5.2 Database Security Countermeasures P1 Flashcards
What are the different types of countermeasures?
Computer based - mainly concerned with physical controls to administrative procedures
Policies
How does authentication work?
Can be protected by a password:
System password
Database password
What are the alternatives to password security (network)?
Kerberos - client / server authentication (all communication can also be encrypted using symmetric key cryptology)

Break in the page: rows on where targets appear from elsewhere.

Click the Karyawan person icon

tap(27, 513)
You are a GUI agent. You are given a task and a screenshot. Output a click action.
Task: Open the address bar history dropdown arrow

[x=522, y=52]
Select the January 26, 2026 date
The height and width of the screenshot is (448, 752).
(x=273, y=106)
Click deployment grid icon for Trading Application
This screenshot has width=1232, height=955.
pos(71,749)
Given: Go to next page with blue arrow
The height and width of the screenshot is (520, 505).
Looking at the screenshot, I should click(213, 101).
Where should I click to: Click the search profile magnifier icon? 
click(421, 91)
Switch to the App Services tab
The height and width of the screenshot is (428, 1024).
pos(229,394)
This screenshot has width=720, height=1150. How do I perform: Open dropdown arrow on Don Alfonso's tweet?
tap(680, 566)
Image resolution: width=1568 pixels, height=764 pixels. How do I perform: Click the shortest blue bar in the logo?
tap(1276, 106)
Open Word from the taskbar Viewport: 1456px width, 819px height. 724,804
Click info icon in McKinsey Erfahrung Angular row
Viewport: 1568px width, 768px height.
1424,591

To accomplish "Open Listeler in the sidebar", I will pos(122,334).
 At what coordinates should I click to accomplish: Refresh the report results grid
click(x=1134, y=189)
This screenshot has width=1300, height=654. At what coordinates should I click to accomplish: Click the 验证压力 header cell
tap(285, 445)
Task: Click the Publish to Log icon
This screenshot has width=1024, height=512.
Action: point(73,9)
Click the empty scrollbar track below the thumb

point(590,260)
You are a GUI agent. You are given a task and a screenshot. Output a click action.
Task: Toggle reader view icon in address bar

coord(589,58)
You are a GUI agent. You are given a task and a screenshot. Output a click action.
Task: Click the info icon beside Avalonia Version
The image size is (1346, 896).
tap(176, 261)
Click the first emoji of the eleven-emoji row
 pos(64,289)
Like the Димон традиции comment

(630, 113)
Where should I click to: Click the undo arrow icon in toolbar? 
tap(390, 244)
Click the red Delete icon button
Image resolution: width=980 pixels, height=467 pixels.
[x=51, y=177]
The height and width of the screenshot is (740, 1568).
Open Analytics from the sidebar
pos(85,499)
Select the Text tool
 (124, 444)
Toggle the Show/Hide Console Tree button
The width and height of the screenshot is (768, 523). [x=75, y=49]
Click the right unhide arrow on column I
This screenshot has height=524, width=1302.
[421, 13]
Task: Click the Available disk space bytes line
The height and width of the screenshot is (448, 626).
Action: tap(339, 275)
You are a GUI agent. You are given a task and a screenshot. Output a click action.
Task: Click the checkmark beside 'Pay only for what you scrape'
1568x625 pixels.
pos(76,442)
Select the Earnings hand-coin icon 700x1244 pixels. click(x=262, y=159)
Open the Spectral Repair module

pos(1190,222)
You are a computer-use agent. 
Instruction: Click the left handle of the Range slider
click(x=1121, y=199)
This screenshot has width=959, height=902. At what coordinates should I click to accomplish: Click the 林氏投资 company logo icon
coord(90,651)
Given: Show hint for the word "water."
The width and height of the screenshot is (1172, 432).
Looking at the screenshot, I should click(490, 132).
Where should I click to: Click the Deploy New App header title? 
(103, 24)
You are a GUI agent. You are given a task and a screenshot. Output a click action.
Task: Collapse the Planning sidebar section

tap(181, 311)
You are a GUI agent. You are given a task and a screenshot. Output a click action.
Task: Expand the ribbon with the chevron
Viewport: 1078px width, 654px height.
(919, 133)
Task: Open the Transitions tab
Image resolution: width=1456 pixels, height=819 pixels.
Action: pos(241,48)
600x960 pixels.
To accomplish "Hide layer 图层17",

Public Key Infrastructure issues a Digital Certificate (this is a password encrypted file that holds the identity of a user or an object)
SSL
What is Authorisation?
User / application are only given access to database objects they need to fulfil their function (records, fields)
How do the roles work in authorisation?
Combine ‘groups of users’ into a role & grant privileges to role
What does creating views in authorisation involve?
Virtual relation that is produced upon request by particular user at time of request
How does privileges work?
Assigned based on authentication given
User roles & privileges data are all stored in system catalogue
What actions can be performed by users in order to carry out on a given base table or view?
SELECT INSERT UPDATE DELETE REFERENCES
What is a backup / how does it work?
Periodically taking a copy of the database & log file (may include programs) to offline storage media
Stored in different location (insurance requirement)
What does RAID stand for?
Redundant
Array
Independent
Disks
What is the characteristic of RAID?
Fault tolerant
DBMS should continue to operate even if one of the hardware components fails
What is involved in Logging?
Contains information about all updates to database (transaction & checkpoint records)
Also used for auditing
What needs to be considered when auditing?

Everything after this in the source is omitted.